発酵食品とは、酵母、乳酸菌、麹菌などの微生物の働きによって食材の成分が分解・合成され、人間にとって有益な成分が生成された食品のことです。
最大の特徴は、微生物の活動によって元の食材よりも「栄養価」や「旨味」が劇的に高まる点にあります。美容の領域においては、腸内の善玉菌を増やして老廃物の排出や代謝の向上をサポートし、肌荒れを防ぐ「腸活」の要として非常に重要視されています。微生物が事前に栄養素を細かく分解しているため、ビタミン類が増加するとともに体内への吸収率が高まるメリットもあります。また、発酵の過程で生み出される豊富なアミノ酸やペプチドは、肌の潤いを保って新陳代謝(ターンオーバー)を促すと言われています。代表的な食品には、納豆や味噌、醤油などの大豆系、ヨーグルトやチーズなどの乳製品、そして甘酒、塩麹、キムチ、ぬか漬けなどがあります。さらに美容業界では、これらを食品として摂取するだけでなく、成分を抽出した基礎化粧品「発酵コスメ」も人気を博しており、肌の水分保持力を高めて乾燥やエイジングケア(年齢に応じたケア)に高い効果を期待できる成分として広く配合されています。
主なポイント
- 微生物の働きによって有益な成分を生成する仕組み
酵母や乳酸菌、麹菌といった目に見えない微生物が食材に作用する現象です。腐敗とは異なり、人間にとって有益な栄養素や旨味、独自の芳香を産生する化学変化を指します。 - 善玉菌を増やして老廃物を排出する腸内環境の改善
インナービューティーの基盤となる腸活において、中心的な役割を果たします。腸内の善玉菌を優位に立たせることで代謝を高め、腸内環境の悪化に伴う肌荒れや大人ニキビを未然に防ぐアプローチです。 - 微生物の事前分解による栄養価と体内吸収率の向上
微生物が食材の持つタンパク質や糖質をあらかじめ分解しているため、消化器への負担が少なくなります。発酵によって新たに合成されたビタミン類などを、効率よく体内へ吸収させることが可能です。 - アミノ酸やペプチドが潤いを保つ高い美肌効果
発酵プロセスにおいて、肌のバリア機能を支える天然保湿因子(NMF)の主成分であるアミノ酸や、ペプチドが潤沢に生成されます。これにより地肌の乾燥やカサつきを抑え、滑らかな素肌感を引き出します。 - 大豆系、乳製品、ぬか漬けにいたる多様な種類
日常の食事に取り入れやすい豊かなバリエーションが存在します。

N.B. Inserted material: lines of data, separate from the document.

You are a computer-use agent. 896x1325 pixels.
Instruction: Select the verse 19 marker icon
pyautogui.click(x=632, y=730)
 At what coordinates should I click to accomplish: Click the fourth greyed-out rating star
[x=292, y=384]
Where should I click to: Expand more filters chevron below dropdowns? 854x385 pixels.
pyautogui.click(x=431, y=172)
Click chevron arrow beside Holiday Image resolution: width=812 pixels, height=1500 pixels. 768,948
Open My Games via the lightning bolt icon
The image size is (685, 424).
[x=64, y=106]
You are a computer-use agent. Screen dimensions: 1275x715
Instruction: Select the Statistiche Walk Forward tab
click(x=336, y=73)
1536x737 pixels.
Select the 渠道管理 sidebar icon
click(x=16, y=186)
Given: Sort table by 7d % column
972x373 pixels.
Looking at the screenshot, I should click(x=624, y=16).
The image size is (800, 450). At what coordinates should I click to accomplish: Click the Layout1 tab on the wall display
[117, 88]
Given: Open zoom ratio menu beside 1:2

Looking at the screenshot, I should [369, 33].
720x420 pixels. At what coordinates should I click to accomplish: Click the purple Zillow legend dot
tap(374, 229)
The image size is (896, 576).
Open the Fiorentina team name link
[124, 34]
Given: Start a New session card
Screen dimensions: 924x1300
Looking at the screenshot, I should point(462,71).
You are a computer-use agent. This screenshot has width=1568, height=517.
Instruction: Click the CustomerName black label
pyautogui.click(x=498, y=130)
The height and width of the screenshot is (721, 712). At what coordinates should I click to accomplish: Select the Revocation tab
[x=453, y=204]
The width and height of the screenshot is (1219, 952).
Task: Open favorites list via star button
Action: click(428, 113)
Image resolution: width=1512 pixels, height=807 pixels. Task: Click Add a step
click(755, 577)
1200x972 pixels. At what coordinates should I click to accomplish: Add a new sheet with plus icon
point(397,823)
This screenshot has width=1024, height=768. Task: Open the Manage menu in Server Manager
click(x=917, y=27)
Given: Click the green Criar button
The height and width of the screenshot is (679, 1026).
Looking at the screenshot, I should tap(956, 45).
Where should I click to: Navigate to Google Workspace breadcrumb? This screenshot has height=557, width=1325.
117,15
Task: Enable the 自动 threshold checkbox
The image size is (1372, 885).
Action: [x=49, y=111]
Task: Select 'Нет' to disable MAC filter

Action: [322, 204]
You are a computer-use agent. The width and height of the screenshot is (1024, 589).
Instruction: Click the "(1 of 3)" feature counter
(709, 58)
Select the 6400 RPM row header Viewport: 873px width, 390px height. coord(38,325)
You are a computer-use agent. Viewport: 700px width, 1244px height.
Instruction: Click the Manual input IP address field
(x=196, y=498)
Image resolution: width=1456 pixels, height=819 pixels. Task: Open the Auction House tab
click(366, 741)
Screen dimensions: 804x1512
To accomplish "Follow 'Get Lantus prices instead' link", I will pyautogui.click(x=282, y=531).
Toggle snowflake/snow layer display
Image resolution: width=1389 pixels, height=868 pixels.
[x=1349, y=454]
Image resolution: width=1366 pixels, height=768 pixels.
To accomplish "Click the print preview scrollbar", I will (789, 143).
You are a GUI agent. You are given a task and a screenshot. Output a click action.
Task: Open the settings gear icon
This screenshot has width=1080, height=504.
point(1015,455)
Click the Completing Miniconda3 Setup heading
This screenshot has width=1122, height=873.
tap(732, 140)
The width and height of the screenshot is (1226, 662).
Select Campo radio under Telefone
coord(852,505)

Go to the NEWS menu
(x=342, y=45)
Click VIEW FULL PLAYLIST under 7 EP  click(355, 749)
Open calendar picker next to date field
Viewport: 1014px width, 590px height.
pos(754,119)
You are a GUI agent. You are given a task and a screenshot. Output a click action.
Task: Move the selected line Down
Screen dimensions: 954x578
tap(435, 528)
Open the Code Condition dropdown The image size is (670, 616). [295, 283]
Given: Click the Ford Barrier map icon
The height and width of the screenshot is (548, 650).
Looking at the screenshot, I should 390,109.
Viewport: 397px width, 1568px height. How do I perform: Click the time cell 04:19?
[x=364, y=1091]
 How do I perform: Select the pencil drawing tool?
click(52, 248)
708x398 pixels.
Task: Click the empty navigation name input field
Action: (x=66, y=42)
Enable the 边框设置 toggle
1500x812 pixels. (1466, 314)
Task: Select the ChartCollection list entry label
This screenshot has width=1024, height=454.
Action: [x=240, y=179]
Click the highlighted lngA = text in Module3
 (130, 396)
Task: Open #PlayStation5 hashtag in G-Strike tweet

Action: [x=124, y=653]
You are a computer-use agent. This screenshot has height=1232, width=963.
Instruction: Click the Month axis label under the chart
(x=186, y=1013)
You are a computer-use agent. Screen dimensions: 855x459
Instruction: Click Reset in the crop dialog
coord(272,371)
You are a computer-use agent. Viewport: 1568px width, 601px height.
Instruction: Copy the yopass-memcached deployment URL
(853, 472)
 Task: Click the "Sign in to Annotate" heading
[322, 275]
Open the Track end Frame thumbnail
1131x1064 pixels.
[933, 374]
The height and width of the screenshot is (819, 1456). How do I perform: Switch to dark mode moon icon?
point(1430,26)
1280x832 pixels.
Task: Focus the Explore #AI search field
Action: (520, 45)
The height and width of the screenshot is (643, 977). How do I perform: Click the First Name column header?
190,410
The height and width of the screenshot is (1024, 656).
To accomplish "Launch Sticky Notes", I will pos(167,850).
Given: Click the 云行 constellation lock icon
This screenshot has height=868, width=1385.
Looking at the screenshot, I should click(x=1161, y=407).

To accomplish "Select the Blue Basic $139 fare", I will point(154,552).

納豆や味噌などの伝統的な大豆製品から、ビフィズス菌などを含むヨーグルトやチーズ、さらに甘酒や塩麹、キムチ、ぬか漬けなどがその代表例です。 - 水分保持力を高める基礎化粧品「発酵コスメ」への応用
食品としての摂取にとどまらず、外側からのスキンケアとしても活用されています。麹や酵母のエキスを化粧水や美容液に配合することで、肌がつっぱるような乾燥を物理的に防ぎ、キメの整った多幸感のあるツヤ肌へと導きます。